Homeostatic regulation of intrinsic lipid curvature in eukaryotic cells

Cell membranes are composed of both bilayer-supporting and non-bilayer phospholipids, with the latter’s negative intrinsic curvature aiding in membrane trafficking and the dynamics of membrane proteins. Phospholipid metabolism has long been recognized to maintain membrane fluidity, but whether it also acts to maintain the function of high-curvature lipids is not resolved. Here, we find that cells grown under hydrostatic pressure – used to artificially reduce lipid curvature – maintain lipidome curvature through metabolic acclimation. We first observed that manipulation of the lipidome curvature via the phosphatidylethanolamine (PE) to phosphatidylcholine (PC) ratio affects high-pressure growth and viability of yeast independently of membrane fluidity. In wild-type cells, X-ray scattering measurements revealed an increased propensity for lipid extracts to form non-lamellar phases after extended pressure incubations. Unexpectedly, this change in phase behavior was not due to increased levels of PE, but of phosphatidylinositol (PI), the only major phospholipid class whose curvature had not been previously characterized.

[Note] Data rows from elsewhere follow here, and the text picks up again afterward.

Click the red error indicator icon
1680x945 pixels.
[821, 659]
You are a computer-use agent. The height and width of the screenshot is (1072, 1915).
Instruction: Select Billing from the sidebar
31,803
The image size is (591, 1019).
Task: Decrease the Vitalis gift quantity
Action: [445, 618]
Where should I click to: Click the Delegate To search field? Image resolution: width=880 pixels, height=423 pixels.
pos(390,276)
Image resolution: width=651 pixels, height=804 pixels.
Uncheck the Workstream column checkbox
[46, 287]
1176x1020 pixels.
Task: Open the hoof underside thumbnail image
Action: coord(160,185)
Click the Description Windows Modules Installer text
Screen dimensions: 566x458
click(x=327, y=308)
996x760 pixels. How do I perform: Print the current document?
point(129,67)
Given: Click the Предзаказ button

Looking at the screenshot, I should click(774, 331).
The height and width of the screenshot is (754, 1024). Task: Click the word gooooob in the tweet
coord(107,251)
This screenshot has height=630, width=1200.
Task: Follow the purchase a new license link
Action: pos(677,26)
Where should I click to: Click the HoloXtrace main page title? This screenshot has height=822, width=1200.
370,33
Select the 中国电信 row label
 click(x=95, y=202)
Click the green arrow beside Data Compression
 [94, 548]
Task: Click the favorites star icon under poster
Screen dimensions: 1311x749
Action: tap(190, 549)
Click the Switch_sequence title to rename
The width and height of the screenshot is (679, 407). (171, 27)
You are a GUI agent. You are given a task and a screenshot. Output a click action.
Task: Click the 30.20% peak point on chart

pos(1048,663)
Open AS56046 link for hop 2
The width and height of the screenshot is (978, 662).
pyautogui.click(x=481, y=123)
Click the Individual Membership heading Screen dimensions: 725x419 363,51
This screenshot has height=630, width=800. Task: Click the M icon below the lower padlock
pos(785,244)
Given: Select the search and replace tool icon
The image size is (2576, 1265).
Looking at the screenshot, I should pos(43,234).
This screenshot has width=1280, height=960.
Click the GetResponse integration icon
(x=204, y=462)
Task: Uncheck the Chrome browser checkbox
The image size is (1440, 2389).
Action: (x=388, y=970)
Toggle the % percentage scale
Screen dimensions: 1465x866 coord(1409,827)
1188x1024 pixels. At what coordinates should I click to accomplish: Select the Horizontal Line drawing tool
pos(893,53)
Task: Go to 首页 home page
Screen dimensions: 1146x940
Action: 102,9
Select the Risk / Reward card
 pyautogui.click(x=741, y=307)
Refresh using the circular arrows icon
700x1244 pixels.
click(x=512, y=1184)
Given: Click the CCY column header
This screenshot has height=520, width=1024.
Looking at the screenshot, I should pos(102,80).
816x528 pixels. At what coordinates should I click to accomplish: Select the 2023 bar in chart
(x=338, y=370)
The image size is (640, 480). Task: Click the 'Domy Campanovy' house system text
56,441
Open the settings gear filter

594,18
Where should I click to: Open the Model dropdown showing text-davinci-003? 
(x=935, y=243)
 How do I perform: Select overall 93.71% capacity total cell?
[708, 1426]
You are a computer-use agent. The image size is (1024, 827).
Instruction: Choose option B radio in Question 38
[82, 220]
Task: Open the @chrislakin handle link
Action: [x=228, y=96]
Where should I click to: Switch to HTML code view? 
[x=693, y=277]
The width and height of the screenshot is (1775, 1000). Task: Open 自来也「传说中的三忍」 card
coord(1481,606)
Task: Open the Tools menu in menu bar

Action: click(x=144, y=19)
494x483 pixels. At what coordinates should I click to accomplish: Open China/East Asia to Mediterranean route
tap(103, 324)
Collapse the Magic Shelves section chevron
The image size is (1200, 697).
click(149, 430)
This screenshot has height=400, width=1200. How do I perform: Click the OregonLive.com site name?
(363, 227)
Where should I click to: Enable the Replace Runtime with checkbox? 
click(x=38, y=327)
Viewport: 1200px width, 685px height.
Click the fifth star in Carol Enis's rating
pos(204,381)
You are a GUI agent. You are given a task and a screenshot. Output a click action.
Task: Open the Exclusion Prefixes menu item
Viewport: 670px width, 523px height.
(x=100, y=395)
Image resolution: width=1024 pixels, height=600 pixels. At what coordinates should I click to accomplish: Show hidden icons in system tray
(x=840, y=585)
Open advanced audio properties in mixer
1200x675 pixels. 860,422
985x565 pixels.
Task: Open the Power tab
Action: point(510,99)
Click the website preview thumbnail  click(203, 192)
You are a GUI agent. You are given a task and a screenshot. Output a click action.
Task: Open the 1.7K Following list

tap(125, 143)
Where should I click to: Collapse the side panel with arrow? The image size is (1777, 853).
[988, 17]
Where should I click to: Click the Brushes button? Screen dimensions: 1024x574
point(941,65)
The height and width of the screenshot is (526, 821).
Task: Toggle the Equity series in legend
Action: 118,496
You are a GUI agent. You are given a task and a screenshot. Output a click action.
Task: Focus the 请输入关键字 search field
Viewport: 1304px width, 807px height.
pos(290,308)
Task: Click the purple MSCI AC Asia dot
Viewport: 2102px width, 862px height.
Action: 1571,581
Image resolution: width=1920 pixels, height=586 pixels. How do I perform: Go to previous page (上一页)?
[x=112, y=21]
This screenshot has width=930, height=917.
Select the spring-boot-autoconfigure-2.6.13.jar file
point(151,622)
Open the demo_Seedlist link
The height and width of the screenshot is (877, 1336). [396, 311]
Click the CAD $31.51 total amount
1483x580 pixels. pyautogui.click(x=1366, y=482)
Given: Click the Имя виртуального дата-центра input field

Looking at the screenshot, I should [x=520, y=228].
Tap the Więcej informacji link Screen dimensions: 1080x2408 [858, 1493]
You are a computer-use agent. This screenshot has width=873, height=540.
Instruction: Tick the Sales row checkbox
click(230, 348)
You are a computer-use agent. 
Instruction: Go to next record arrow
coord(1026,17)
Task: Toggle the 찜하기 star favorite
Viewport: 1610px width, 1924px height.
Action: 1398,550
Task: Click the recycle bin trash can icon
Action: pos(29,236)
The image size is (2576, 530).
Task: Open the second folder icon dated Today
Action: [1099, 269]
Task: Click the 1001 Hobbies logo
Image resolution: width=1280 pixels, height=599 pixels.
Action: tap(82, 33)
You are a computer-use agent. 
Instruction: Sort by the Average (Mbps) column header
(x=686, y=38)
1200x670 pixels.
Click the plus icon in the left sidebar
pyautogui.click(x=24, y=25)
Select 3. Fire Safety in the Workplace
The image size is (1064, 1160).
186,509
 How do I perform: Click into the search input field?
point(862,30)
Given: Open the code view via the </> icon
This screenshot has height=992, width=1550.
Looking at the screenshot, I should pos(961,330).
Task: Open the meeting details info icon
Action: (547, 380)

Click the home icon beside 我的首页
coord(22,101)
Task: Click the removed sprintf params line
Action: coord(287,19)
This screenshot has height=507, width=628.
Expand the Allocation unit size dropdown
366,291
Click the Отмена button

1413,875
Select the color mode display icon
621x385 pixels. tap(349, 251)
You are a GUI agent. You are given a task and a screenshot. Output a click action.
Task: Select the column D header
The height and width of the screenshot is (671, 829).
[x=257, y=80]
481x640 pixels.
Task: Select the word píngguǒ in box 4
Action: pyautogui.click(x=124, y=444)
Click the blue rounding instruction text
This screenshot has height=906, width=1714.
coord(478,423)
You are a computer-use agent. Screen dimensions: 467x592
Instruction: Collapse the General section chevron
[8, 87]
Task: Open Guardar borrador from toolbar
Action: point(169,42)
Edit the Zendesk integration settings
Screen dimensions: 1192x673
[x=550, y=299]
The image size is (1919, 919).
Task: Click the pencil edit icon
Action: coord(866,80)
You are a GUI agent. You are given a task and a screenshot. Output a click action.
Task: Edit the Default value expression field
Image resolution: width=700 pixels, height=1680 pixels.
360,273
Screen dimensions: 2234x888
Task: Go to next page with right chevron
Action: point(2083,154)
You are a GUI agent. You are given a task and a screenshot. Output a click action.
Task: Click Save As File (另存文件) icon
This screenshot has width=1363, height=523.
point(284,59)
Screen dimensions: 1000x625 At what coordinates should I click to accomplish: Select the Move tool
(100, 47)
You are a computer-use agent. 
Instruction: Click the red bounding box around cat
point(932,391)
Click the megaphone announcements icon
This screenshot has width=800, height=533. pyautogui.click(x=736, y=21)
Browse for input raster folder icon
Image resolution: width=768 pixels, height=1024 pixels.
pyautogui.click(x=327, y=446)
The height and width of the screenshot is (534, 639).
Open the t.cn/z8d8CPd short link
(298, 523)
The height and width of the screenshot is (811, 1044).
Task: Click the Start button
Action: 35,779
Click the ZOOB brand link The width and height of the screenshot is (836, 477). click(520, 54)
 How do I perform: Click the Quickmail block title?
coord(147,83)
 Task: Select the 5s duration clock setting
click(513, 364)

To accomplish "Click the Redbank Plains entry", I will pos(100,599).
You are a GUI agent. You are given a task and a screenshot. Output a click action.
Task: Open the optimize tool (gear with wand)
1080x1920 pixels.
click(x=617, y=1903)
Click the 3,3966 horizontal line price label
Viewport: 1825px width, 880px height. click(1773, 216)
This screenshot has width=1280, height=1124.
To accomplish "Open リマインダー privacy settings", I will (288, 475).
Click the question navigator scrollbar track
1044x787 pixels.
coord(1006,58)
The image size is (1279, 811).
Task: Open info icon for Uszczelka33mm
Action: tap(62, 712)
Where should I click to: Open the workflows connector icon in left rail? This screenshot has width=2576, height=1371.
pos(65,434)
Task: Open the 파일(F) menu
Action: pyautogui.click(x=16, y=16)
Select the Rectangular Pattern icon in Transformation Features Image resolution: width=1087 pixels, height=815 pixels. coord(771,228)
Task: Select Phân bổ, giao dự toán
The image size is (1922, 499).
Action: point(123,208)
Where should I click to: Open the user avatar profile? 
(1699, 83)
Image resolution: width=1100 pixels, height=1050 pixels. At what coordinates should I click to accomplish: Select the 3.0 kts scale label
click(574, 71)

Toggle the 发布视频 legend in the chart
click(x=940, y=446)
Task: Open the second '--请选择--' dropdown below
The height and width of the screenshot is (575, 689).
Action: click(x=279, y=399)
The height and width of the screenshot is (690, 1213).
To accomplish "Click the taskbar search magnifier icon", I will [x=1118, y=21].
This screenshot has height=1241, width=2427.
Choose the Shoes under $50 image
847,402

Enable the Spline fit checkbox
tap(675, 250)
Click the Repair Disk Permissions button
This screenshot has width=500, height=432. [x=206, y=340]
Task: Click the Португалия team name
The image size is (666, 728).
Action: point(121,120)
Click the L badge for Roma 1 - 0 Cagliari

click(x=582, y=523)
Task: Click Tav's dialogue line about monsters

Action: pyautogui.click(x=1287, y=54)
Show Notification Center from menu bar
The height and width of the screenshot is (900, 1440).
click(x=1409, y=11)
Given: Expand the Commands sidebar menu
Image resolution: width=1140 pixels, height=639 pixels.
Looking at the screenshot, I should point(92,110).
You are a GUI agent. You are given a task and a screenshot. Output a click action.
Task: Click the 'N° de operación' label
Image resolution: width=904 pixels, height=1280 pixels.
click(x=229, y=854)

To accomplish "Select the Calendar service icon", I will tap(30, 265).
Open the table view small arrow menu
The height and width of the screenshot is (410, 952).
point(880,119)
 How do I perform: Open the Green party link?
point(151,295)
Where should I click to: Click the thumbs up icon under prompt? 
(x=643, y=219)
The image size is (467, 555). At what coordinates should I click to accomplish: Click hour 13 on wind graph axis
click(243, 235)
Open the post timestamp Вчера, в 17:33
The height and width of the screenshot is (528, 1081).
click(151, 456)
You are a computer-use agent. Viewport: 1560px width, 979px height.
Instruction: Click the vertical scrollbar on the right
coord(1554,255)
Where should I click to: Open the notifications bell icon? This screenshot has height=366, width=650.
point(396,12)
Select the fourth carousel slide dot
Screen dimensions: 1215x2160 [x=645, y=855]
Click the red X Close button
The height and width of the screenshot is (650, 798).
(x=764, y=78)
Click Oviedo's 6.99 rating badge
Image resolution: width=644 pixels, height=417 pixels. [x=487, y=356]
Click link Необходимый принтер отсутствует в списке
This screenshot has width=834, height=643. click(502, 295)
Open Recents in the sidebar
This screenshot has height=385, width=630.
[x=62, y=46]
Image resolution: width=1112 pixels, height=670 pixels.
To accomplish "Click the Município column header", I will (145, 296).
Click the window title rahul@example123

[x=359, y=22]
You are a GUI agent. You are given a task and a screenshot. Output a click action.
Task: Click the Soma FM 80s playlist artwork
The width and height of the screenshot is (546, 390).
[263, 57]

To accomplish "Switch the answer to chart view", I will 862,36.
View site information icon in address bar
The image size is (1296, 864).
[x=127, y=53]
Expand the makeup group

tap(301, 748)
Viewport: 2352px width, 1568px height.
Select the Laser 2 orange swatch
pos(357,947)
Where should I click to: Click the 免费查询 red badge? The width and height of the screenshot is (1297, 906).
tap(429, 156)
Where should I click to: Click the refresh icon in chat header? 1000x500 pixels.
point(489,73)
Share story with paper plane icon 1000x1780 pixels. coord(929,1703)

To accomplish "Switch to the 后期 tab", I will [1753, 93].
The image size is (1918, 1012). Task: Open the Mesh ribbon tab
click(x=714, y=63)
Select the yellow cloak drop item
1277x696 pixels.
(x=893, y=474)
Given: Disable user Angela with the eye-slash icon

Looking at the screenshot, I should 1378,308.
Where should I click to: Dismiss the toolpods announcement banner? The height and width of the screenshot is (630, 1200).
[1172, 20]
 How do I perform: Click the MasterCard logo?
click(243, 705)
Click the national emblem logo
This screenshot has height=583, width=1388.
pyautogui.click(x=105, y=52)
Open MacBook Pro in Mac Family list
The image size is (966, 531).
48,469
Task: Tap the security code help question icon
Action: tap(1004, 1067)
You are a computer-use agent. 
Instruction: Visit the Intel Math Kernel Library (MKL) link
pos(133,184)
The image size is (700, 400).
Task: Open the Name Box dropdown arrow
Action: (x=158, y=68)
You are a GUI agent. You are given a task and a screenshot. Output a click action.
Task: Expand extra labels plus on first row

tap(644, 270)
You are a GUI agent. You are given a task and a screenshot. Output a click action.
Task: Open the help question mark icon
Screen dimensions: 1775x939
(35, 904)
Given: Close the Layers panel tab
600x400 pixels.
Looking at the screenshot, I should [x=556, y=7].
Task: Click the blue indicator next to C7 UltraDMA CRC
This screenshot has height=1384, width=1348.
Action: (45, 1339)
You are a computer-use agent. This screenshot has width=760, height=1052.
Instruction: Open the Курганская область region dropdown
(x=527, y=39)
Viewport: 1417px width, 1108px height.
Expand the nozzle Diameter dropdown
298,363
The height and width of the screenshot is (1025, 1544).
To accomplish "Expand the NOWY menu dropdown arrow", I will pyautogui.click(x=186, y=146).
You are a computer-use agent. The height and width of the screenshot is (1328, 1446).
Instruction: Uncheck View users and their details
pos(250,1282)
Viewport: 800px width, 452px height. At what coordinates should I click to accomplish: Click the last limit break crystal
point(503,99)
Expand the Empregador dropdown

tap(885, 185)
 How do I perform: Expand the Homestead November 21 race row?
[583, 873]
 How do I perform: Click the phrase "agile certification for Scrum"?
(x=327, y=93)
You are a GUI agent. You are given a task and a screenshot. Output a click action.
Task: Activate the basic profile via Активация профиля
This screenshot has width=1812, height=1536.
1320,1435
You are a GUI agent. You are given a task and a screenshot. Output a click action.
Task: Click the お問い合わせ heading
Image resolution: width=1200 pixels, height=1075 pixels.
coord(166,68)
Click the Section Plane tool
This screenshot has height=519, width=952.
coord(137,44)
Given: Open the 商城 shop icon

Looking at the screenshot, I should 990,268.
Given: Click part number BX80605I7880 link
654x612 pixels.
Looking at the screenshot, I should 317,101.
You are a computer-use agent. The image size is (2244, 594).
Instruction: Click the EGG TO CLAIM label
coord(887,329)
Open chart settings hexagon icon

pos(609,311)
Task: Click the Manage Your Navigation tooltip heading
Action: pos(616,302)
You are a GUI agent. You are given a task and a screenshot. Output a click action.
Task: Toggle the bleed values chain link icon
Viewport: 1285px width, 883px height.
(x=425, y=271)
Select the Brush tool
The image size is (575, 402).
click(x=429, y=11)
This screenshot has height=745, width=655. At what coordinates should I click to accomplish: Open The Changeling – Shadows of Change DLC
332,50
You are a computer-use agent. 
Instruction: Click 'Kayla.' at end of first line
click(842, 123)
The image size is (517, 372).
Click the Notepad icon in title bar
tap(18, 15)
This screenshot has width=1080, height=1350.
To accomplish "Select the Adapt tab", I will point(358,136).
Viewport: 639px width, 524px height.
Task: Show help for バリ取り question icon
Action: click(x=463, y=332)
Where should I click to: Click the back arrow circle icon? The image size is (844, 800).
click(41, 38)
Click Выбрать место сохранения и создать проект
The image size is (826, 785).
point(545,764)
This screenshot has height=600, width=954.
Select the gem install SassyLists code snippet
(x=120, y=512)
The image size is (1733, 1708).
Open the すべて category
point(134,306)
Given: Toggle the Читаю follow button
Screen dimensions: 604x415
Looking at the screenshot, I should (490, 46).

We found that PI is a non-bilayer lipid, with a negative curvature intermediate to that of PE and PC. Accounting for PI, mean lipidome curvature was defended in response to pressure by two distantly related yeasts. Lipidome curvature also responded to pressure in a human cancer cell line through ether phospholipid metabolism and chain remodeling, but not in bacterial cells. These findings indicate that eukaryotic phospholipid metabolism uses diverse mechanisms to maintain curvature frustration in cell membranes.